Exercise aim:
Where the records below reach the line containing "Task: Click the 删除授权 button", start transcribing, and end with the line containing "You are a computer-use agent. Screen", exactly and with nothing else added.

Input data:
····················

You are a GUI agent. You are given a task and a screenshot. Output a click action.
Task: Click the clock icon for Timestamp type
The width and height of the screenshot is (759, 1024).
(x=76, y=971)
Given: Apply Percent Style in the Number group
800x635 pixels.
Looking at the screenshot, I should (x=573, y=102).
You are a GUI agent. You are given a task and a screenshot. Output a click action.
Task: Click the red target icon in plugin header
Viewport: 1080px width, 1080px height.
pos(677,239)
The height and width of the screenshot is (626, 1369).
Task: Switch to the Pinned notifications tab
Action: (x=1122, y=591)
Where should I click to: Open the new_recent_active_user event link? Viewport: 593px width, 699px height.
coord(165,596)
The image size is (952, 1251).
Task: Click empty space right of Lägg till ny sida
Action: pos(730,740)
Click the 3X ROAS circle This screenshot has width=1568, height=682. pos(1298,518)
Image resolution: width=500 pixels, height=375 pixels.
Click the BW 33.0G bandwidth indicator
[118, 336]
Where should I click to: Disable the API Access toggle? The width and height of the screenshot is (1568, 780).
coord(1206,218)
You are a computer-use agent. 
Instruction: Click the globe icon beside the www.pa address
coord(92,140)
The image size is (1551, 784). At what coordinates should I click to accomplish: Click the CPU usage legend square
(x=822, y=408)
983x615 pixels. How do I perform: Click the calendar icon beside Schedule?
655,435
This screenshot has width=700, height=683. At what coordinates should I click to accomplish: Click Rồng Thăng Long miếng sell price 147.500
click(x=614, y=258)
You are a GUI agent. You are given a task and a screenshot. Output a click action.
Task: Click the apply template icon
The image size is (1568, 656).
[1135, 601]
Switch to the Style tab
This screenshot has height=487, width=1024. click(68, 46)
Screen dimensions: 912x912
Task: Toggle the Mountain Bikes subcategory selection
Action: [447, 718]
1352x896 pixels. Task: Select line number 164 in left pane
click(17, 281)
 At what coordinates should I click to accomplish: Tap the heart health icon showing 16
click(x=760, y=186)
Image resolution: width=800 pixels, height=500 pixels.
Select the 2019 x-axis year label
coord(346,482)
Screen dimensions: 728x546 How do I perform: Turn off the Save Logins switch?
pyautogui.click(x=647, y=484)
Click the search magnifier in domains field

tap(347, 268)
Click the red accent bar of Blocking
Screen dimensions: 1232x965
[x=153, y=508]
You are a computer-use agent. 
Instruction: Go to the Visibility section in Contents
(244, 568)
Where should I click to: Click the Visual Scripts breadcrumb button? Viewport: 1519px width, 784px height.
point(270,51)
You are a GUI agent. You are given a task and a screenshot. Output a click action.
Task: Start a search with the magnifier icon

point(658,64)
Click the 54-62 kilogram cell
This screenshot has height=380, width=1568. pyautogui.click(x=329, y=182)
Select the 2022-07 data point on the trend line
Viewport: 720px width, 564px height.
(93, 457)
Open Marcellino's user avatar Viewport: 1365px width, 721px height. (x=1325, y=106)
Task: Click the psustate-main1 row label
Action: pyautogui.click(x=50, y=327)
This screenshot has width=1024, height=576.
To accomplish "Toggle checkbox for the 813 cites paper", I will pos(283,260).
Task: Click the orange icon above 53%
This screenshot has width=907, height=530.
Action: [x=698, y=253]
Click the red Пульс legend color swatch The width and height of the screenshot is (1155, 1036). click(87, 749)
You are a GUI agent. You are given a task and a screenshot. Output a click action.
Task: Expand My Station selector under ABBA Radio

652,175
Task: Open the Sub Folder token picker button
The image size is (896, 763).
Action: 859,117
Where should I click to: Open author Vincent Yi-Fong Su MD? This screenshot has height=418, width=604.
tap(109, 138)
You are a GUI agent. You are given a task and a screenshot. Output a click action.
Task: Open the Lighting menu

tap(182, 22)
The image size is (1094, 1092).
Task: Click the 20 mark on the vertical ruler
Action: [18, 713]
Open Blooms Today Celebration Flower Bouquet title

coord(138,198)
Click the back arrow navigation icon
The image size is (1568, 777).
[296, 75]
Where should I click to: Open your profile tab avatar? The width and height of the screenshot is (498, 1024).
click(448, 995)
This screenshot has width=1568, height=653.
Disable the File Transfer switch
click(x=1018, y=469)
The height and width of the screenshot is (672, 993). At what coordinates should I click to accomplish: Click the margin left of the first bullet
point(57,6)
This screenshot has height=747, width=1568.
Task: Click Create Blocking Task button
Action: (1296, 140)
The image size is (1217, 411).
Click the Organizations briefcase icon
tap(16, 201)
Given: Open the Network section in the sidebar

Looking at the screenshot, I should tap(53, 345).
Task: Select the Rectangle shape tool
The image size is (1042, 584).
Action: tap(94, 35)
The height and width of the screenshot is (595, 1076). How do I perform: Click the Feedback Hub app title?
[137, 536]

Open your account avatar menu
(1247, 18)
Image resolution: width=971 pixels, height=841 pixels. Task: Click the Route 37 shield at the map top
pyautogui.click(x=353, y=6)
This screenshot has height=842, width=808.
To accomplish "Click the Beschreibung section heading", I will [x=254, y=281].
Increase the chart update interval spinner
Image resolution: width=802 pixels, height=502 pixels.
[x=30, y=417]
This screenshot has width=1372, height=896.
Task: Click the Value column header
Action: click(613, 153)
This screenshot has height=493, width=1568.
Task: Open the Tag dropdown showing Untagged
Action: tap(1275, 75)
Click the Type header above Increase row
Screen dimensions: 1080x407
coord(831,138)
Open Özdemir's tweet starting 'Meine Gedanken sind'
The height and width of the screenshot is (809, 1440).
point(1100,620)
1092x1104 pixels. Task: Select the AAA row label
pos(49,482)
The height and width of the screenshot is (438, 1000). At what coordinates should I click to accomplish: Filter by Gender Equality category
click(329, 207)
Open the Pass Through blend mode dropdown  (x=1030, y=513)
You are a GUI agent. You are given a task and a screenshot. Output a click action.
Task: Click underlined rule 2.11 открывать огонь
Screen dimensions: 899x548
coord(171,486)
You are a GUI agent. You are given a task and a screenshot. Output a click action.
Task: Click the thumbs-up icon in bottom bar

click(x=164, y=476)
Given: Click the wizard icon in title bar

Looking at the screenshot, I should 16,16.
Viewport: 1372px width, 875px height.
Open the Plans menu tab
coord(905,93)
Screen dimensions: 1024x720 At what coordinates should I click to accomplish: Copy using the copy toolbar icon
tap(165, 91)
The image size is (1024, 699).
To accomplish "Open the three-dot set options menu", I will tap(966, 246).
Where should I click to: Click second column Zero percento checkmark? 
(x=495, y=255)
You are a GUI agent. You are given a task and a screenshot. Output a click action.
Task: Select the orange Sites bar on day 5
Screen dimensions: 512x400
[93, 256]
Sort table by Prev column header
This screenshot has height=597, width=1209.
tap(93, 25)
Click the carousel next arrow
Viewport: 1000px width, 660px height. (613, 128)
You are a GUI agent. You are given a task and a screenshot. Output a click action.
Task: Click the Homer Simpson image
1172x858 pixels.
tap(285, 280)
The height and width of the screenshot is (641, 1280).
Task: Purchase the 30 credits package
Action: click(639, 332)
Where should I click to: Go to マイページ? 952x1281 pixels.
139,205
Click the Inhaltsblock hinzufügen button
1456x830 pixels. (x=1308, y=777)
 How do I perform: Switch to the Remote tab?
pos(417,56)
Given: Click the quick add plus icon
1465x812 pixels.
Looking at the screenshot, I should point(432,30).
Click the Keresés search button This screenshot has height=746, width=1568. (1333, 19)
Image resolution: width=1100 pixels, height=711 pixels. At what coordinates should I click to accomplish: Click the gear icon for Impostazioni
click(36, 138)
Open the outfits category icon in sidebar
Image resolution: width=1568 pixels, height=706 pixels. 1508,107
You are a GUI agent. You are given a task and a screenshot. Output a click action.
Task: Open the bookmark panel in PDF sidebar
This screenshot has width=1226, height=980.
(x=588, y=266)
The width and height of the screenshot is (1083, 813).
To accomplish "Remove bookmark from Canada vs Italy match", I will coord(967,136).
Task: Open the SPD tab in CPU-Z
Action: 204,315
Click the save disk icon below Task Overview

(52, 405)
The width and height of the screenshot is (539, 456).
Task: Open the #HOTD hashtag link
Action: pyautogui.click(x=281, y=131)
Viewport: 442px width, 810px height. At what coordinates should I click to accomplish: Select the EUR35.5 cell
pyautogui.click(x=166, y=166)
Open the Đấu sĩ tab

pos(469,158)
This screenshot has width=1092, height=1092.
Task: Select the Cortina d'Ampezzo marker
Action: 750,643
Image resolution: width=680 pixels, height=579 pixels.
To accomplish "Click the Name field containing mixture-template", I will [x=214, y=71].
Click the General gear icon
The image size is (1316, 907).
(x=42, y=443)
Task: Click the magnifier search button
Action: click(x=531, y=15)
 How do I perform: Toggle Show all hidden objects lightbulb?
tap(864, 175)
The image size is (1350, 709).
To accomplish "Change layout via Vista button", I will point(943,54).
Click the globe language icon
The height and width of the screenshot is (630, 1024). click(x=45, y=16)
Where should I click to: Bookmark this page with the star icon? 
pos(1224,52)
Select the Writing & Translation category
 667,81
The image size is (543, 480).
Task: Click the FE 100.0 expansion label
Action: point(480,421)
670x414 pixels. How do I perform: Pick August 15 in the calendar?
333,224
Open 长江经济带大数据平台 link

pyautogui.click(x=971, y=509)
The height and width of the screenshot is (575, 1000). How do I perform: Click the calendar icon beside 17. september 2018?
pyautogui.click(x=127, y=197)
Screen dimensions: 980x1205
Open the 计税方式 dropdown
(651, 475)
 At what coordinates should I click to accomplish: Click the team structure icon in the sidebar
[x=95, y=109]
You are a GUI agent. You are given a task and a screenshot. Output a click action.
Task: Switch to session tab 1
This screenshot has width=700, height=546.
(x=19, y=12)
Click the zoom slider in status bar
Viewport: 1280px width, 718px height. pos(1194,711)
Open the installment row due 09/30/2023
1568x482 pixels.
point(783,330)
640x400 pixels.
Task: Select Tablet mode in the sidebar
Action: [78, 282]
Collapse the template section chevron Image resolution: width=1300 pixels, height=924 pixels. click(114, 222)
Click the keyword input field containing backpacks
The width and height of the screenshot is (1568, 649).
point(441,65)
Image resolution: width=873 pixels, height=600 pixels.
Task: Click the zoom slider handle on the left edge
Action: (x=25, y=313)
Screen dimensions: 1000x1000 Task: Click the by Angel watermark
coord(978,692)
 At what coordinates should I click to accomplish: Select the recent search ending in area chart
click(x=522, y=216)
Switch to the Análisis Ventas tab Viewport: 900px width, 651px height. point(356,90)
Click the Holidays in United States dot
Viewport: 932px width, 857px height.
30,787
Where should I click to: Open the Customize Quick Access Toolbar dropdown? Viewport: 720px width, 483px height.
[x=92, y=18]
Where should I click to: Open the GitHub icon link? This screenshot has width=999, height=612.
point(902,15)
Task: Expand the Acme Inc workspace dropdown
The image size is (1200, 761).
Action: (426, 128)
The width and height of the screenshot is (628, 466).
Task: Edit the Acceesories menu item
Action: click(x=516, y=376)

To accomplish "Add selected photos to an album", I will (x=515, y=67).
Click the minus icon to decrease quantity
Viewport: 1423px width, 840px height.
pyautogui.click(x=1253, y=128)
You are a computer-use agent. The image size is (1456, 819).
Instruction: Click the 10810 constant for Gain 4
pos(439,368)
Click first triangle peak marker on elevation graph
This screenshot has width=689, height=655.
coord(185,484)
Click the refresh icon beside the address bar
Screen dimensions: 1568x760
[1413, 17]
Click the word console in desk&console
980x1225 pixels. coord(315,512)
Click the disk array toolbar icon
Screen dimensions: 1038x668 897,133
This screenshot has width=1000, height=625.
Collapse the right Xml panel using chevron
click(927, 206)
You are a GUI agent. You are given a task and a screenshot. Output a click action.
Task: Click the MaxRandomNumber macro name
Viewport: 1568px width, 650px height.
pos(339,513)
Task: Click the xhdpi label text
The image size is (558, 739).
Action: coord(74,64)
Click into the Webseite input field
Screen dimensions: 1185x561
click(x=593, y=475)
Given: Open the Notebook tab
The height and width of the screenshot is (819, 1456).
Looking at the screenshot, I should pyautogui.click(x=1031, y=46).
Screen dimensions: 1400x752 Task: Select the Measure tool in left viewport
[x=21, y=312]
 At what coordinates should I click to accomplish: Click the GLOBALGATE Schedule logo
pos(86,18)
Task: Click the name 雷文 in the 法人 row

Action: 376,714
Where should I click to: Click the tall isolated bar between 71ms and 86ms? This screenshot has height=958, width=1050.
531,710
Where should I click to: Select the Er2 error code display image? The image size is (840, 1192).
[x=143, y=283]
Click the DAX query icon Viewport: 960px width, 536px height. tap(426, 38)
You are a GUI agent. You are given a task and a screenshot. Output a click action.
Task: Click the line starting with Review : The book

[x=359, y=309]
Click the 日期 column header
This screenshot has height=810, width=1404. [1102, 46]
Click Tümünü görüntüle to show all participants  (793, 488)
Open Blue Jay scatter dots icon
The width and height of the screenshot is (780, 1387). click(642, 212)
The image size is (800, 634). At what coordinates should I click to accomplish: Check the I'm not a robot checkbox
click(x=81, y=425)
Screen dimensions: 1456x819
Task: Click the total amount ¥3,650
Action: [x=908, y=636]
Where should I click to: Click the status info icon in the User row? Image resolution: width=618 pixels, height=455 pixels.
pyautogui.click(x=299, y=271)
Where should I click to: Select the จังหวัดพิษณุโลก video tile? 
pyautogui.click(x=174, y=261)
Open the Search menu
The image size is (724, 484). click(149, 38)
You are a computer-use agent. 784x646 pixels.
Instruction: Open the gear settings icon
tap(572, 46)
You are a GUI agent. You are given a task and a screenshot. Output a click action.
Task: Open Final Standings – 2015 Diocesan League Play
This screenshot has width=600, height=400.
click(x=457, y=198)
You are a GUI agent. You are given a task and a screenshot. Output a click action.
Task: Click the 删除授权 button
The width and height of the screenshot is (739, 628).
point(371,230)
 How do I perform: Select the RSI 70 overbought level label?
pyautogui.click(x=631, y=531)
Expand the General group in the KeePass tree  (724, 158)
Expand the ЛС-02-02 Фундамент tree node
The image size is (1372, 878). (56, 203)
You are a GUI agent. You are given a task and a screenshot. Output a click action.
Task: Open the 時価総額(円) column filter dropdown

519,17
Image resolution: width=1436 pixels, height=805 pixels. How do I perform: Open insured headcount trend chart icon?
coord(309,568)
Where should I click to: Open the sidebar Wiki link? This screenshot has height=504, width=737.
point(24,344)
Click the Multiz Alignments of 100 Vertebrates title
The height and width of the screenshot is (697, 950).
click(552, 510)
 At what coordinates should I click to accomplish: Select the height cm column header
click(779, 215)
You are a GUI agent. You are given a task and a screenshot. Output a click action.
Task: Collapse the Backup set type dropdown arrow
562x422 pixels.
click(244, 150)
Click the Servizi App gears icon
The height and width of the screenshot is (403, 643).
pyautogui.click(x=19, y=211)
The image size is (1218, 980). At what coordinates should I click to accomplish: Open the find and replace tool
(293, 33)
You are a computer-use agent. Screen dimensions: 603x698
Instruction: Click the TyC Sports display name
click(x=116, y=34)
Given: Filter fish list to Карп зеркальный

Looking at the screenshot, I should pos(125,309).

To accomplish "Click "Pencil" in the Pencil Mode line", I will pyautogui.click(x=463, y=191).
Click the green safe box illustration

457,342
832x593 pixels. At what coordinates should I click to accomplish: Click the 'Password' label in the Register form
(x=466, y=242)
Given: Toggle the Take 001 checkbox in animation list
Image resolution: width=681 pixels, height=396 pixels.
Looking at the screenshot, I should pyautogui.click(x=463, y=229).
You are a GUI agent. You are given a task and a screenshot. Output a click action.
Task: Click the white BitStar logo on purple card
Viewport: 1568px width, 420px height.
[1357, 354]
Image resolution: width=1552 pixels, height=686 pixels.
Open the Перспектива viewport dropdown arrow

····················

Worked solution:
Task: Click the 删除授权 button
The width and height of the screenshot is (739, 628).
point(371,230)
 How do I perform: Select the RSI 70 overbought level label?
pyautogui.click(x=631, y=531)
Expand the General group in the KeePass tree  (724, 158)
Expand the ЛС-02-02 Фундамент tree node
The image size is (1372, 878). (56, 203)
You are a GUI agent. You are given a task and a screenshot. Output a click action.
Task: Open the 時価総額(円) column filter dropdown

519,17
Image resolution: width=1436 pixels, height=805 pixels. How do I perform: Open insured headcount trend chart icon?
coord(309,568)
Where should I click to: Open the sidebar Wiki link? This screenshot has height=504, width=737.
point(24,344)
Click the Multiz Alignments of 100 Vertebrates title
The height and width of the screenshot is (697, 950).
click(552, 510)
 At what coordinates should I click to accomplish: Select the height cm column header
click(779, 215)
You are a GUI agent. You are given a task and a screenshot. Output a click action.
Task: Collapse the Backup set type dropdown arrow
562x422 pixels.
click(244, 150)
Click the Servizi App gears icon
The height and width of the screenshot is (403, 643).
pyautogui.click(x=19, y=211)
The image size is (1218, 980). At what coordinates should I click to accomplish: Open the find and replace tool
(293, 33)
You are a computer-use agent. Screen dimensions: 603x698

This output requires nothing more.